Nothing but the records themselves, exactly as written, should appear in the reply; leave out the pictures.

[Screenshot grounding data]
****

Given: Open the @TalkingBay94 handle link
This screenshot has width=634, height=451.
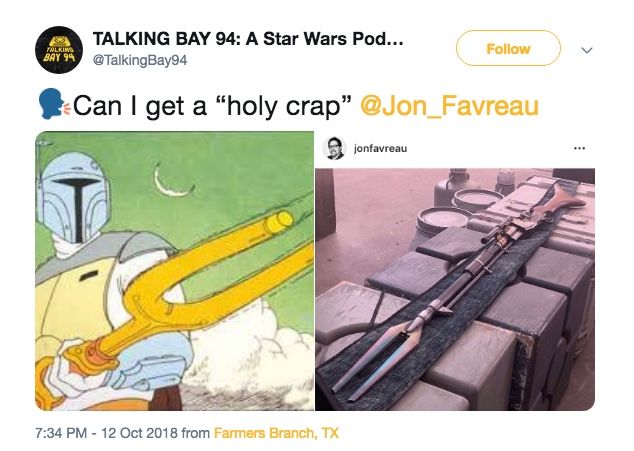Looking at the screenshot, I should (140, 60).
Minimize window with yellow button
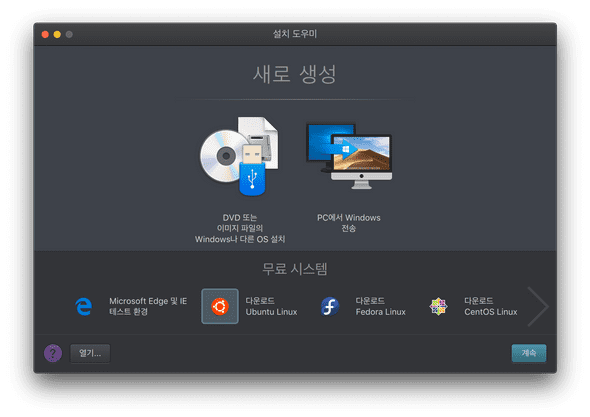Image resolution: width=590 pixels, height=417 pixels. point(57,34)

****

Exercise output |
Given: Open the @TalkingBay94 handle link
This screenshot has width=634, height=451.
Looking at the screenshot, I should (140, 60).
Minimize window with yellow button
Image resolution: width=590 pixels, height=417 pixels. point(57,34)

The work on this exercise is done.